FIG. 30.

One arrangement used by Hertz is shown in plan in Fig. 30. A Ruhmkorff coil R serves to charge the two conductors A and B until the air breaks down at the gap G, and a spark passes. Before the spark is produced, the lines of force on the lower side of AB will in form be something like the dotted lines in the figure, but as soon as the air becomes a conductor, the positive ends of the lines will surge from A towards B and on to B, and the negative ends will surge on to A. These to and fro surgings will continue for a little while, but will gradually die out. As the surgings are all up and down AB, the electric vibrations in the electromagnetic waves sent out will all be parallel to AB, and therefore they will be polarised.

FIG. 31.

This is characteristic of all electric waves, as no single sparking apparatus will produce anything but waves parallel to the spark gap.

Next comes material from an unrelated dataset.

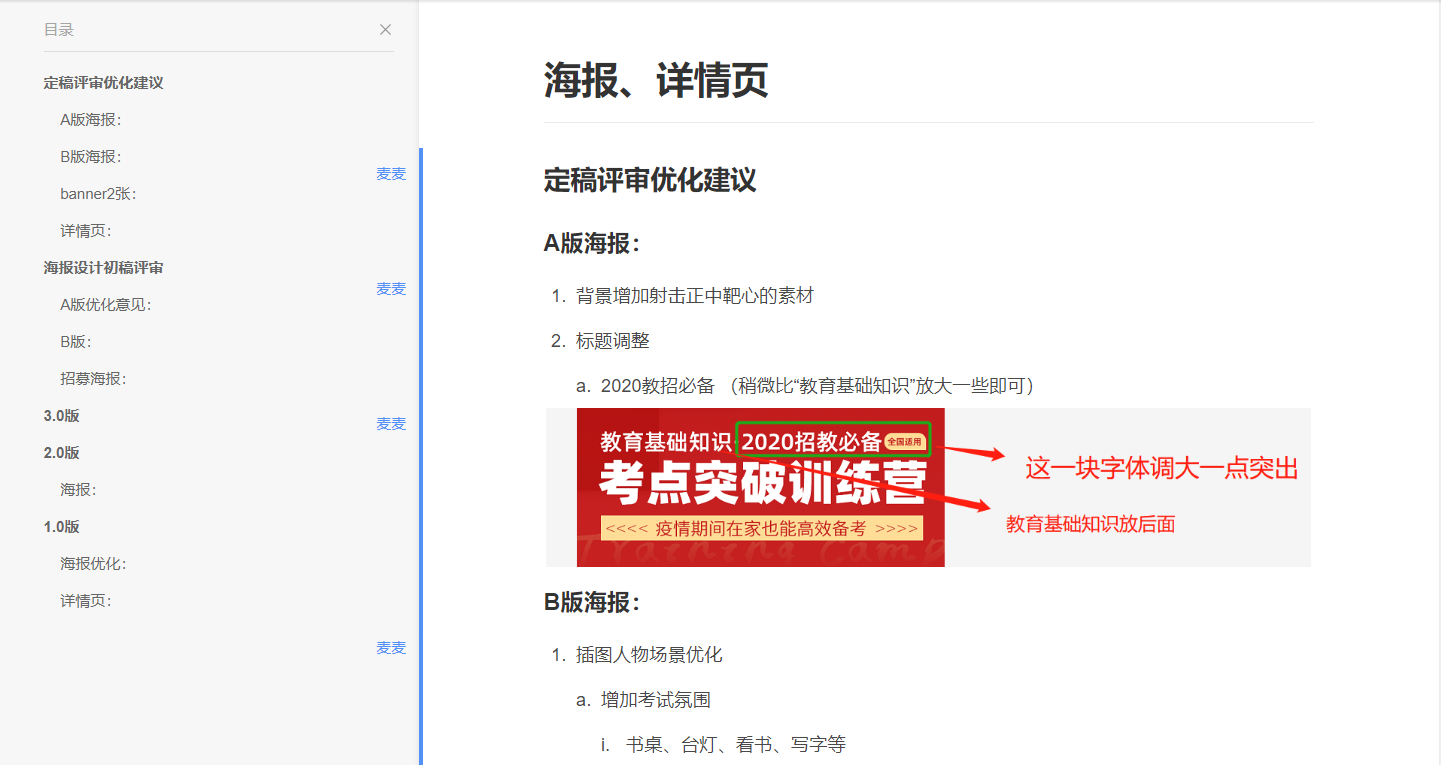1441x765 pixels.
Task: Click the 海报、详情页 document title
Action: (x=656, y=80)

The electric vibrations coming up to a conductor placed in the position of the wire rectangle, M, will cause surging of the lines along it, and, if these surgings are powerful enough, will cause a spark to pass across the small gap S.

Such a rectangle was therefore used by Hertz as a detector of the waves, but since that time many detectors of very much greater sensitiveness have been devised.

Reflection.—In order to show that these waves are reflected in the same way as light waves, Hertz placed the sparking knobs, G, at the focus of a large parabolic metallic reflector, and his detector, D, at the focus of a similar reflector placed as in Fig. 31, but much farther away (cf. Fig. 1). In this position sparking at G produced strong sparking in the detector, although the distance was such that no sparking was produced without the reflectors.

Refraction.—The refraction of the waves was shown by means of a large prism made of pitch. This had an angle of 30° and was about 1.5 metres high and 1.2 metres broad.